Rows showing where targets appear
---
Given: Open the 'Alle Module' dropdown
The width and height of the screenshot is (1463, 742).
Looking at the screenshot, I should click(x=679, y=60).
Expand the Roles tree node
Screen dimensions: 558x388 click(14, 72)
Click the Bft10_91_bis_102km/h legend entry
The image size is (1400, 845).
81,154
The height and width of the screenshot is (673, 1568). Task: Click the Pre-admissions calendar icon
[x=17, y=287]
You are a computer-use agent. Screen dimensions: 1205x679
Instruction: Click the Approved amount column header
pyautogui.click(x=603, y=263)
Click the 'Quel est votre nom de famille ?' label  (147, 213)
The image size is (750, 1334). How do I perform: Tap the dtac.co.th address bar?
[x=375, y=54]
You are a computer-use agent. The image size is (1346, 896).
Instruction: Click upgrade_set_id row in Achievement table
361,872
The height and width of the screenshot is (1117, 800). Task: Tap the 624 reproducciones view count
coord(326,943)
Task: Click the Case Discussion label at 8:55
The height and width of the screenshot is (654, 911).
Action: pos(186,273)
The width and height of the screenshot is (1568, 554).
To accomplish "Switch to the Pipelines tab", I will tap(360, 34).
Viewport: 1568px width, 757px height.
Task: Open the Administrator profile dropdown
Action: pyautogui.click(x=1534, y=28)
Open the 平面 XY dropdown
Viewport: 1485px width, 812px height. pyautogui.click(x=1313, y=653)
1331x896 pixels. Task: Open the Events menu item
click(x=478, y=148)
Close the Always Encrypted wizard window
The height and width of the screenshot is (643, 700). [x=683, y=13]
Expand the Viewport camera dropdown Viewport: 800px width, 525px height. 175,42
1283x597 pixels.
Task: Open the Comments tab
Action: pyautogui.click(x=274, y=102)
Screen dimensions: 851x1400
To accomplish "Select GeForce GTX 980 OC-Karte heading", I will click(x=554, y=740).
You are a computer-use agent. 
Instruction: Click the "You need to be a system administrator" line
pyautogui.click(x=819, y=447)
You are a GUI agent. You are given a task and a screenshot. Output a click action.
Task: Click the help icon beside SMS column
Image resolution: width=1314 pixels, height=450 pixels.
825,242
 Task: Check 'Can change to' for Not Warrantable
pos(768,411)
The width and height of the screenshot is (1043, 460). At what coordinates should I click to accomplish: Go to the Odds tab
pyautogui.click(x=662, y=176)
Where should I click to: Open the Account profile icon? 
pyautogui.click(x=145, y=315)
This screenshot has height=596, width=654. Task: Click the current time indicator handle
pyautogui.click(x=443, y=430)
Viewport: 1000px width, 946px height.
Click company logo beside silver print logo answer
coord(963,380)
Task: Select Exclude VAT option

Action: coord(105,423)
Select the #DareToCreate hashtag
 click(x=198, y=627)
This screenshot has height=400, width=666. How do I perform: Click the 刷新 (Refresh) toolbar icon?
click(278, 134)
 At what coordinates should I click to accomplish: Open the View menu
---
TASK DESCRIPTION »
Rewrite the listing starting at the line containing "Task: Click the Case Discussion label at 8:55" and ending after the line containing "Action: pos(186,273)", swapping "Case Discussion" for "Case Review" and leaving everything else as it is.

RESULT FOR THIS TASK »
Task: Click the Case Review label at 8:55
The height and width of the screenshot is (654, 911).
Action: pos(186,273)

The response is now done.